At this point I have a huge number of columns, and I haven't made significant reductions in the number of features yet. 

However once I've binned the Company and Keyword columns I'll have eliminated thousands of features.  Prior to doing this I want to get a baseline for how accurate a model is with all of these columns left in the data set. 

The reason that this is important to do now, prior to reducing the dimensionality of the Company and Keywords categories is that each movie has multiple companies and keywords associated with it, while there is only a single language and film collection for each movie.  Reducing the Spoken_lang and Collection categories isn't eliminating complex information about each film like binning the Company and Keywords categories will be. 

This will also give me a baseline of accuracy prior to scaling the numeric data that I have to work with as well.

If the model takes excessively long to train I'll be forced to trim a lot of those columns from my data set, so I'll need to take the time required to run and print that as well as test the accuracy of the model. 
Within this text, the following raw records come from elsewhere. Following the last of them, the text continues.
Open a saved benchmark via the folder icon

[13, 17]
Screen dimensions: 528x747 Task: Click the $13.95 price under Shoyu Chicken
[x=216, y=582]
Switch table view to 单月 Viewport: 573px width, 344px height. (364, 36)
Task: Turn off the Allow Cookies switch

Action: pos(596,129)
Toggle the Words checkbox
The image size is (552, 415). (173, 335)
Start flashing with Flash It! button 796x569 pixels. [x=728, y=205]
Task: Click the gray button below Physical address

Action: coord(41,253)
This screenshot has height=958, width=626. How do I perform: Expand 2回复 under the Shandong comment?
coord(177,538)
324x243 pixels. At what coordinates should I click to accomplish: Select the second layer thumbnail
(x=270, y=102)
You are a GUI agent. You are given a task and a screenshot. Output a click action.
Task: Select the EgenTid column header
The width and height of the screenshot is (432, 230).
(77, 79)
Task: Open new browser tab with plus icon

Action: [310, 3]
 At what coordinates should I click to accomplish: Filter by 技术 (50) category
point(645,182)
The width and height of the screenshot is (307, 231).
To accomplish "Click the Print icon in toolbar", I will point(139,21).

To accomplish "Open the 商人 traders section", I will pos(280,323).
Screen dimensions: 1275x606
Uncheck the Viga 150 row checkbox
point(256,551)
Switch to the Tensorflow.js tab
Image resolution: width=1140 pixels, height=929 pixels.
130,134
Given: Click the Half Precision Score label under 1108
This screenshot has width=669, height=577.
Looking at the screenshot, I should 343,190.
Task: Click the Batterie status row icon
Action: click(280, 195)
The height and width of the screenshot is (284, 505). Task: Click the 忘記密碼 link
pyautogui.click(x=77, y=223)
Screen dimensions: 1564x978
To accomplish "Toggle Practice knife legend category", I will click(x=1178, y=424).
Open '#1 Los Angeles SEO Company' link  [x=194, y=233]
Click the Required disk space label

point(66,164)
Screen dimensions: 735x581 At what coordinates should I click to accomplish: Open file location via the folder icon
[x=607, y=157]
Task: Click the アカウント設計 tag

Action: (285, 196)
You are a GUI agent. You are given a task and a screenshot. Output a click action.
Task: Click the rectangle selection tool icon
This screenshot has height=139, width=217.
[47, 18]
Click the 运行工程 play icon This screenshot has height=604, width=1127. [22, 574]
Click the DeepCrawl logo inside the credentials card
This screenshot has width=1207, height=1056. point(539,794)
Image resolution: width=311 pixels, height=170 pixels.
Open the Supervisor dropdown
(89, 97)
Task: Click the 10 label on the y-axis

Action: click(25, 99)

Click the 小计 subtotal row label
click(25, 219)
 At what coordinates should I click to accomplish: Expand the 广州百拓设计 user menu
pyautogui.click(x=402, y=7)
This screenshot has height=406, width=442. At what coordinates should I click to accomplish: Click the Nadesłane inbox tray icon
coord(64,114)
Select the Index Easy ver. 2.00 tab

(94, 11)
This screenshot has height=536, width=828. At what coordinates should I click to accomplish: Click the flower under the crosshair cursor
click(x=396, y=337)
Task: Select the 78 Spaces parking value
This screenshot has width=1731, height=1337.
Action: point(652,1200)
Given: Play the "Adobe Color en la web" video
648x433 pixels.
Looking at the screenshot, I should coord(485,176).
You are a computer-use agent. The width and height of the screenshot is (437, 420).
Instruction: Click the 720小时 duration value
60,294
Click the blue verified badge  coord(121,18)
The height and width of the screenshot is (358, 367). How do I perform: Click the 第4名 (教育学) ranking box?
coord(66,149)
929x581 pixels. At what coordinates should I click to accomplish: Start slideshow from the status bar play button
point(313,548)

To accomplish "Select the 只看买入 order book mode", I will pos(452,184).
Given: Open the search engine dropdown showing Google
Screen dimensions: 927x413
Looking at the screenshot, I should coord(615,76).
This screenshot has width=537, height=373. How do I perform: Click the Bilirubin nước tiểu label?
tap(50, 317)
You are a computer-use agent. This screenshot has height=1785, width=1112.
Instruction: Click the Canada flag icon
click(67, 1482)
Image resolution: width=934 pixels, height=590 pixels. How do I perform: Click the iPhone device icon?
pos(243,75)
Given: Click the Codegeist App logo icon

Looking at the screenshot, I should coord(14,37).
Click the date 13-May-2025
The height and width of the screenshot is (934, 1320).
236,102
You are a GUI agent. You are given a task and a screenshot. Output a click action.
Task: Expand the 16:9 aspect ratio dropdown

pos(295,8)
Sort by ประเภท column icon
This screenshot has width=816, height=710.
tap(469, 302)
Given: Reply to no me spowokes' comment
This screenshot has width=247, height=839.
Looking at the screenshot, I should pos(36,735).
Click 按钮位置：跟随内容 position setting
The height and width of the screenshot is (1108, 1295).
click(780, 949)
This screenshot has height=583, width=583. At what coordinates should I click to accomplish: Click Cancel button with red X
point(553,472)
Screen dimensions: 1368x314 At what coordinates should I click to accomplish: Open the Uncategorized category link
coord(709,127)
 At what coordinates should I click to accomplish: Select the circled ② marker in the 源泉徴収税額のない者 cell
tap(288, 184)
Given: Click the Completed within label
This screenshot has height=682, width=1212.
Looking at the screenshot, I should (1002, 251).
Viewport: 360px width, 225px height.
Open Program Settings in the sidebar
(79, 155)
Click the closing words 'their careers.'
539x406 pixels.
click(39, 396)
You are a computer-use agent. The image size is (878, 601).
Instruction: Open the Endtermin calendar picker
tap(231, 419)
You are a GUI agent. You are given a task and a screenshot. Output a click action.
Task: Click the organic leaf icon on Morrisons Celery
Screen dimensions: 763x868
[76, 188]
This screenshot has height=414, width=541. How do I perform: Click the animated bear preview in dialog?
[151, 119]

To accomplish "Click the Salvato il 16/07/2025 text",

#### Renaming columns in Release_month

While working with dummy variables I think that it's wise to rename the columns for Release_month since it's possible that I'll be dropping the hierarchical index before creating a train/test split and training my model. 

In [13]:
months ={'1':'Jan', '2':'Feb', '3':'Mar', '4':'Apr', '5':'May', '6':'June', 
         '7':'July', '8':'Aug', '9':'Sep', '10':'Oct', '11':'Nov', '12':'Dec'}
boxoffice.rename(columns=months, level=1, inplace=True)
boxoffice['Release_month'].head(3)

Unnamed: 0,Jan,Feb,Mar,Apr,May,June,July,Aug,Sep,Oct,Nov,Dec
0,0,0,0,0,0,0,0,1,0,0,0,0
1,0,0,0,0,0,0,0,0,0,1,0,0
2,0,0,0,0,0,0,0,1,0,0,0,0


In [14]:
boxoffice.isnull()

Unnamed: 0_level_0,Genre,Genre,Genre,Genre,Genre,Genre,Genre,Genre,Genre,Genre,...,Release_month,Release_month,Release_month,Release_month,Release_month,Release_month,Release_month,Release_month,Release_month,Release_month
Unnamed: 0_level_1,Action,Adventure,Animation,Comedy,Crime,Documentary,Drama,Family,Fantasy,Foreign,...,Mar,Apr,May,June,July,Aug,Sep,Oct,Nov,Dec
0,False,False,False,False,False,False,False,False,False,False,...,False,False,False,False,False,False,False,False,False,False
1,False,False,False,False,False,False,False,False,False,False,...,False,False,False,False,False,False,False,False,False,False
2,False,False,False,False,False,False,False,False,False,False,...,False,False,False,False,False,False,False,False,False,False
3,False,False,False,False,False,False,False,False,False,False,...,False,False,False,False,False,False,False,False,False,False
4,False,False,False,False,False,False,False,False,False,False,...,False,False,False,False,False,False,False,False,False,False
...,...,...,...,...,...,...,...,...,...,...,...,...,...,...,...,...,...,...,...,...,...
2328,False,False,False,False,False,False,False,False,False,False,...,False,False,False,False,False,False,False,False,False,False
2329,False,False,False,False,False,False,False,False,False,False,...,False,False,False,False,False,False,False,False,False,False
2330,False,False,False,False,False,False,False,False,False,False,...,False,False,False,False,False,False,False,False,False,False
2331,False,False,False,False,False,False,False,False,False,False,...,False,False,False,False,False,False,False,False,False,False


#### Creating the train/test split

In [15]:
y = boxoffice['Numerical', 'revenue']
y.head(3)

0    134734481.0
1     48982041.0
2      3418605.0
Name: (Numerical, revenue), dtype: float64

In [16]:
X = boxoffice.drop('revenue', level=1, axis=1)

In [17]:
X_train, X_test, y_train, y_test = train_test_split(X, y, test_size=0.25, random_state=42)

In [18]:
linear_1 = LinearRegression()

In [19]:
train_start = datetime.now().time()
linear_1.fit(X_train, y_train)
train_finish = datetime.now().time()
Delta = train_finish-train_start
Print('Time to train: ', Delta)

ValueError: Input contains NaN, infinity or a value too large for dtype('float64').